A fiscalização da lei impõe um exercício constante de democracia, na medida em que, sem o “status” formal de um quarto poder, a sociedade, nos cobra e nos impõe, senão a solução, ao menos a crença de que “aqui”... neste espaço....., existem profissionais sérios, éticos e idealistas, comprometidos profundamente com o drama da coletividade. E que tais defensores da sociedade, no exercício de sua função, hão de lutar em homenagem a cada órfão vitimado, cada patrimônio espoliado, cada centavo pago ou usurpado do contribuinte.
Não se pretendem soluções mágicas, e aqueles que são hoje empossados, conquanto lutem por um ideal, primam pelo realismo.
O que se entrega em homenagem à nossa história e à honrada história do Ministério Público de São Paulo, é um compromisso de seguir os mesmos passos de quem construiu esta instituição; pisar o mesmo terreno construtor de um ideal de justiça e cidadania.
Enfim, dar os melhores anos de nossa juventude, como deram aqueles que foram grandes, em prol desta Instituição e dos valores que ela preserva.
O que prentendem, portanto, esses novos Promotores de Justiça Substitutos, senhores convidados, familiares e amigos presentes? É serem.... nada mais nada menos..... que insubstituíveis, porque saberão honrar o mandato promotorial nesta data recebido, não delegando uma responsabilidade que lhes é inerente.
E se falamos em sociedade, e em ideal, é porque falamos de família. Esta mesma que nos apoiou, nos formou, e nos incentivou; estes mesmos pais, presentes ou ausentes, que direta ou indiretamente, nos permitiram que chegássemos à concretização deste sonho.

Ao falarmos em família, queremos dizer algo mais do que a biologia diz ou próprio direito de família define. Quero falar em uma família de comunhão moral, de irmãos, amigos, indefinível conceitualmente, mas, sentida espiritualmente. Ou seja, todos aqueles que fizeram com que acreditássemos, que sendo nossa a decisão de sermos Promotores de Justiça, bastaria a honestidade da luta, pois apostavam, de alguma forma, em nosso talento.

Meus colegas de Ministério Público, os novos e os que nos recebem; meus colegas de justiça, os que defendem, acusam, fiscalizam ou que julgam; meus familiares e amigos, os que tenho e os que farei, permitam-me ser a porta-voz de um agradecimento sincero a todos aqueles que indistintamente nos ajudaram a transformar na alquimia social, o nosso sonho em realidade, o candidato em Promotor; o cidadão em autoridade; o ideal, em ação.

Não é este um espaço de agradecimentos pessoais. Isto seria a traição de um mandato, pois este é um espaço plúrimo, onde converge a gratidão de todos.
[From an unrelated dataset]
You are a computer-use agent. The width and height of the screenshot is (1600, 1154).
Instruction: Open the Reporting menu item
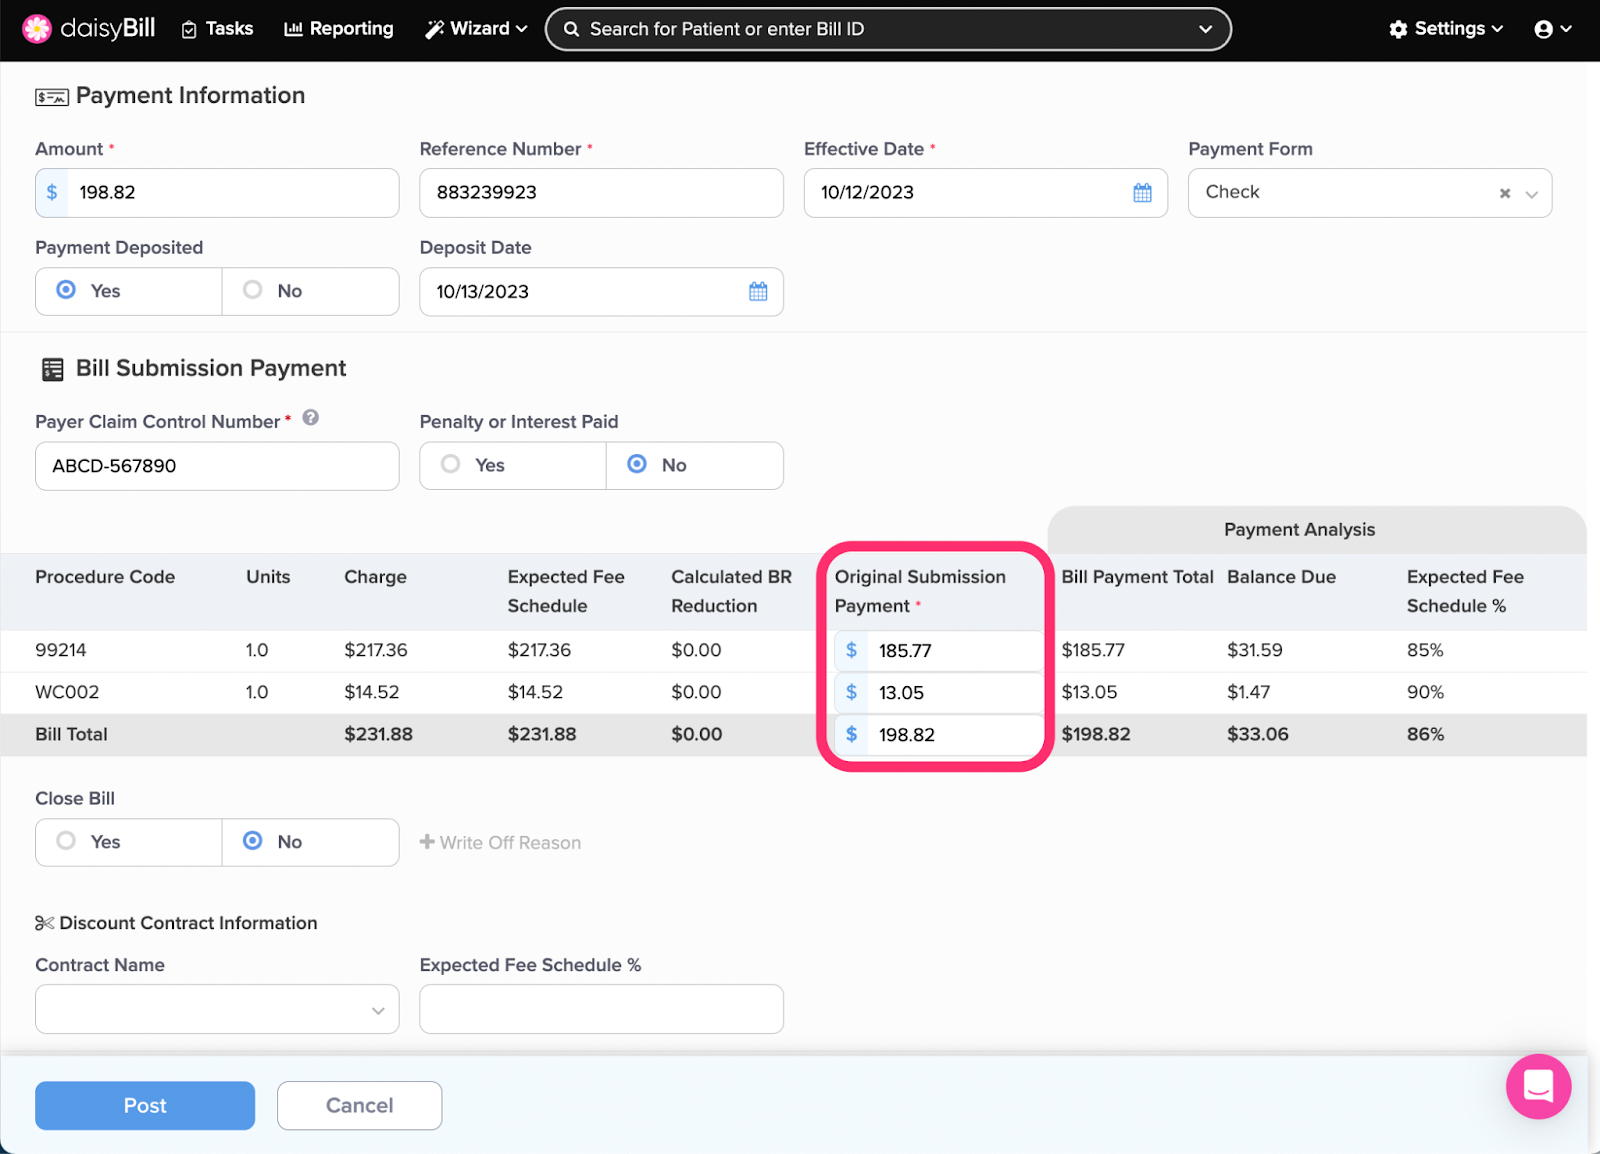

Por isso, a alegria desta posse há de ser dividida entre todos aqueles estiveram conosco na luta pela nossa aprovação, que sonharam nossos sonhos, e hoje, merecidamente, dividem conosco esta conquista.


Pode-se afirmar que tudo foi causa para esse resultado. Os livros que estudamos, e os que não estudamos; os cursos que fizemos; o estágio no Ministério Público ou o contacto com Promotores; os professores que tivemos. As nossas renúncias, em favor de nossos estudos.
Tudo foi causa e concausa a um só tempo, e é difícil depurar a causa mais importante. Mas, sem dúvida nenhuma, só estamos aqui, na eloqüência desta conquista, porque Deus quis, e porque Deus quer; uma vez que toda a autoridade procede de Deus. Que Ele nos conceda a sabedoria e a humildade necessárias para que alcancemos a excelência no exercício de tão grandiosa função.
A todos, e em nome de todos, uma vez recebida a identidade funcional, a gratidão pela recepção em nossa nova casa. Obrigada!